I was diagnosed in 2012 after I fell at my son's college graduation and broke my arm, which had a plasmacytoma in it. After radiation and induction therapy I had a stem cell transplant in 2013. Subsequently I was on various combinations of Revlimid, Elotuzumab, Daratumumab, Pomalyst, Kyprolis, and dexamethasone. I tried a clinical trial that was not successful for me and then had another SCT in 2020. After a year I relapsed again and had Carvykti CAR-T therapy in June, 2022. I was in remission for the first time, and stayed in remission for 28 months. Since relapsing in late 2024 I've been on bispecific antibodies, first teclistamab (Tecvayli) and now talquetamab (Talvey), with mixed success.
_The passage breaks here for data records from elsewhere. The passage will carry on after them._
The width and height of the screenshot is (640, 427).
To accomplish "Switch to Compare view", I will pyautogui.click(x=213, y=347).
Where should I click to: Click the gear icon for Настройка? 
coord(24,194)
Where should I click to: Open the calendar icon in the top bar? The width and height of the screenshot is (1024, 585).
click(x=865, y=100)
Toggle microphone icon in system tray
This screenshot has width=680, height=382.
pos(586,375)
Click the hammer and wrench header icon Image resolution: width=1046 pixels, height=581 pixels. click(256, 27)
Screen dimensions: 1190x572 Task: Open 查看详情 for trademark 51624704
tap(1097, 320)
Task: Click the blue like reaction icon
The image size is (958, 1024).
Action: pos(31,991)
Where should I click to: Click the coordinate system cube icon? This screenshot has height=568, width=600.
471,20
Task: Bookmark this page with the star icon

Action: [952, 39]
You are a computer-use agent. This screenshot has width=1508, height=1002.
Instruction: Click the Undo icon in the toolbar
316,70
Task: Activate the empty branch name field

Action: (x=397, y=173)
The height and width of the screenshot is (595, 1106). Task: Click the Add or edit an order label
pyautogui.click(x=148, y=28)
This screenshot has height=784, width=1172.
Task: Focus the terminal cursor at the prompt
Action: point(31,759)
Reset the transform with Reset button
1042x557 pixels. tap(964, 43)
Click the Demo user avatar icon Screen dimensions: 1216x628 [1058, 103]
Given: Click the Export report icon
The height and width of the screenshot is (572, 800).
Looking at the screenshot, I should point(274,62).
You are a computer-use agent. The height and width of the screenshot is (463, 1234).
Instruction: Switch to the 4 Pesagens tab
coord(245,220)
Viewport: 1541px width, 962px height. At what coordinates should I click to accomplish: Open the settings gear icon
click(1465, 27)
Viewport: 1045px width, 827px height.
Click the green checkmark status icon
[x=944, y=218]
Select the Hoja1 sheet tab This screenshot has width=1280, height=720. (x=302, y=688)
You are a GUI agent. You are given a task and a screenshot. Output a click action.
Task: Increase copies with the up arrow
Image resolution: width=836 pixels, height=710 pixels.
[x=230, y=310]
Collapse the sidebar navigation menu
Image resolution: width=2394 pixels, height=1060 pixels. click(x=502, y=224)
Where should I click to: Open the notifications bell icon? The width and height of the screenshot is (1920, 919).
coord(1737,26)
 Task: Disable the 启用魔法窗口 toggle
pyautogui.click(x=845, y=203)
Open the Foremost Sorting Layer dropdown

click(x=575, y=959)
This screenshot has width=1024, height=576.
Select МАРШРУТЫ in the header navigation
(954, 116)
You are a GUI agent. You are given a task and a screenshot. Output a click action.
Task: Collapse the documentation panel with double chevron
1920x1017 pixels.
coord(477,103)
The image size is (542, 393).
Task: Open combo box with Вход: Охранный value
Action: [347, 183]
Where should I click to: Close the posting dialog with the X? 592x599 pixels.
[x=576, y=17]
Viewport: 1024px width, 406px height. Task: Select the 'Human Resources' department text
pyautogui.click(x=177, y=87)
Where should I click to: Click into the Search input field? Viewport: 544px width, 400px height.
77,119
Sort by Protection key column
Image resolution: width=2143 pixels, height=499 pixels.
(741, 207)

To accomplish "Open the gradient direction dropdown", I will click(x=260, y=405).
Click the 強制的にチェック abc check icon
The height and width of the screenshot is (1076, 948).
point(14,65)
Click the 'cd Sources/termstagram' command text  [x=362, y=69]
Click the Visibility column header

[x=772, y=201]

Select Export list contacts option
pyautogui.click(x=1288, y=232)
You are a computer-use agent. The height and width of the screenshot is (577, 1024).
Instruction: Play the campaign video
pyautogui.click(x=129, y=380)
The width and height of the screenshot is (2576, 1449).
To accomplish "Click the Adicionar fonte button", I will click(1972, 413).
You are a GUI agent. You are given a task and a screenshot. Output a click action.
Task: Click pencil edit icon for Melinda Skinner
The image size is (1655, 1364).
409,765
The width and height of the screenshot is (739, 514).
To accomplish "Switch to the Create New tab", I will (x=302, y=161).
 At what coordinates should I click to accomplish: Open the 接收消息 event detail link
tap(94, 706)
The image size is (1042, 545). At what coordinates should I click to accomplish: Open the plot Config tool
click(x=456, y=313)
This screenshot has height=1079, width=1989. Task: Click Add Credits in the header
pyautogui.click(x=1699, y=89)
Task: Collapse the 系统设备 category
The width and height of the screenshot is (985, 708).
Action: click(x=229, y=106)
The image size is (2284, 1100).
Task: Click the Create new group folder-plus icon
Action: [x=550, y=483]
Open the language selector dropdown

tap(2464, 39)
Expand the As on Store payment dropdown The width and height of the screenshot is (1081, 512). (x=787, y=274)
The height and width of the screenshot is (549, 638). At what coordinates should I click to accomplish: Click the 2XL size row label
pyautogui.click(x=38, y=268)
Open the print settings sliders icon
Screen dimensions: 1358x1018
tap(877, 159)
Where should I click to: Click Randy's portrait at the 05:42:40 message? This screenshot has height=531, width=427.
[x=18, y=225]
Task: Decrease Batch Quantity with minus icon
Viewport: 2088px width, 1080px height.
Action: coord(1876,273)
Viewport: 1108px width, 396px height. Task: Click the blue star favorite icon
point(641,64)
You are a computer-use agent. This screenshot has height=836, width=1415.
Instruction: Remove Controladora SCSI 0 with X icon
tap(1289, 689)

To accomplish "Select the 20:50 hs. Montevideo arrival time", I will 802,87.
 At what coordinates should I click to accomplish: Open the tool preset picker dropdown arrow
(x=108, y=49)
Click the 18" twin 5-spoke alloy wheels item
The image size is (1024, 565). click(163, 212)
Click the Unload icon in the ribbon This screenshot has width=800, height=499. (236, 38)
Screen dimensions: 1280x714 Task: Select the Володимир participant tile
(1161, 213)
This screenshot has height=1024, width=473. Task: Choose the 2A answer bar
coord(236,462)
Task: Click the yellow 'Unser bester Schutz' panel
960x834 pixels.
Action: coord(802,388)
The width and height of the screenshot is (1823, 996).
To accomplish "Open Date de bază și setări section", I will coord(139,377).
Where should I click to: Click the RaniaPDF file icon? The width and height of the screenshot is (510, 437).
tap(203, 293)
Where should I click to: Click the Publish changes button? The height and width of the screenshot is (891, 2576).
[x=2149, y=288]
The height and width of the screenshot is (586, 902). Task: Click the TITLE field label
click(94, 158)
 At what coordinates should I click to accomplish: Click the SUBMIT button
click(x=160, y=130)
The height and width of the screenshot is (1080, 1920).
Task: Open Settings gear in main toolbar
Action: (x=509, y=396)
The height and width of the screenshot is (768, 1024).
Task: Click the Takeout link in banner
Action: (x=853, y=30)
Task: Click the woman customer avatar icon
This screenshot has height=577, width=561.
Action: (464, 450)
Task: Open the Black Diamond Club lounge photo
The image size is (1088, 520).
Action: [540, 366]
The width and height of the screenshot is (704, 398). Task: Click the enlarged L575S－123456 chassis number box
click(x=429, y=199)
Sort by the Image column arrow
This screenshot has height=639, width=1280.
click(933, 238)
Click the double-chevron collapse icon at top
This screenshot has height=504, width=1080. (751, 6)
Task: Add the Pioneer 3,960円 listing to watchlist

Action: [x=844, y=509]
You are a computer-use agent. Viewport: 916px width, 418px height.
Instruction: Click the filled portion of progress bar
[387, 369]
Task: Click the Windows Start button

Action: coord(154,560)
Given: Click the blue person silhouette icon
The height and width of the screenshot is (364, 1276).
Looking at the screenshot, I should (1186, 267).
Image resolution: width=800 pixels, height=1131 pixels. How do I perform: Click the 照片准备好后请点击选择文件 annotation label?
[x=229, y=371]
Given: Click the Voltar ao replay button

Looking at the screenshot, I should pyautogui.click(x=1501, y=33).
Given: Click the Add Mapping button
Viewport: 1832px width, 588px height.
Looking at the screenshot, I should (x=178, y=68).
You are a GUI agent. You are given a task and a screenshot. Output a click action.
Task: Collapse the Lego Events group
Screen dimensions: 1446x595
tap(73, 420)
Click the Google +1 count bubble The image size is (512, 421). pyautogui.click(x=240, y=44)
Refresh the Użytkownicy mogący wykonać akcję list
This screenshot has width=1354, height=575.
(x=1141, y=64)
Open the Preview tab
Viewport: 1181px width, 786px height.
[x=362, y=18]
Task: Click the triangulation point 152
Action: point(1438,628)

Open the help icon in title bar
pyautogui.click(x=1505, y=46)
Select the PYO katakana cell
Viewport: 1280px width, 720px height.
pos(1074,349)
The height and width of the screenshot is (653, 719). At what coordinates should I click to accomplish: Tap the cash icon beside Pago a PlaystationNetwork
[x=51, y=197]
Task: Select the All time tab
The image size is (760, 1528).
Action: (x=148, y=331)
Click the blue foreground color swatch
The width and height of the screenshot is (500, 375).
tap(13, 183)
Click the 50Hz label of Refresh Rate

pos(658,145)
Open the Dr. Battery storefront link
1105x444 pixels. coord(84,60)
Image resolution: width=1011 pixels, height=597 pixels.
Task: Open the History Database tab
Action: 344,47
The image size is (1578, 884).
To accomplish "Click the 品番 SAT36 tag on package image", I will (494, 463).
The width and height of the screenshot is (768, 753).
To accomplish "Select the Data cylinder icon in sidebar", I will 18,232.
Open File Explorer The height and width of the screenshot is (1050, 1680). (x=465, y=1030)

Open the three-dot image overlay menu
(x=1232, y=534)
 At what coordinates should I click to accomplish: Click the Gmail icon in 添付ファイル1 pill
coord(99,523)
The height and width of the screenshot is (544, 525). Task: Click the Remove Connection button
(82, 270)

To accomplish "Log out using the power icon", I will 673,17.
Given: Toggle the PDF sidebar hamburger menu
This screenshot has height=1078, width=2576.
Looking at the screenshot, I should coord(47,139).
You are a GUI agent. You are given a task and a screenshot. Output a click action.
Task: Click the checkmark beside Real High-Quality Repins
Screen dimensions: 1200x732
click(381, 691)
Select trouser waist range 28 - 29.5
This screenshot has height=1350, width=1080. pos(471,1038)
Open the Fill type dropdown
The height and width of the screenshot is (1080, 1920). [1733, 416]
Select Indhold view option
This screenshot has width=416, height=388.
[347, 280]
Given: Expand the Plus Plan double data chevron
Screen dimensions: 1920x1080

I worked for 22 years in pharmaceutical research and was involved in the development of Sarclisa, which was personally very satisfying. I retired in January 2021. My wife is happy to have me doing things around the house and showing less stress. She has been a rock of support during this whole process, and my two sons are also very supportive. My quality of life is very good, and I have been enjoying getting back on the golf course now that I have time to play. I am also informally mentoring friends who have smoldering myeloma. In 2022 I had Carvykti CAR-T and went into remission for 28 months. I went back on treatment with teclistamab, which didn't work, and now talquetamab. Talquetamab alone didn't work, but in combination with lenalidomide it worked extremely well.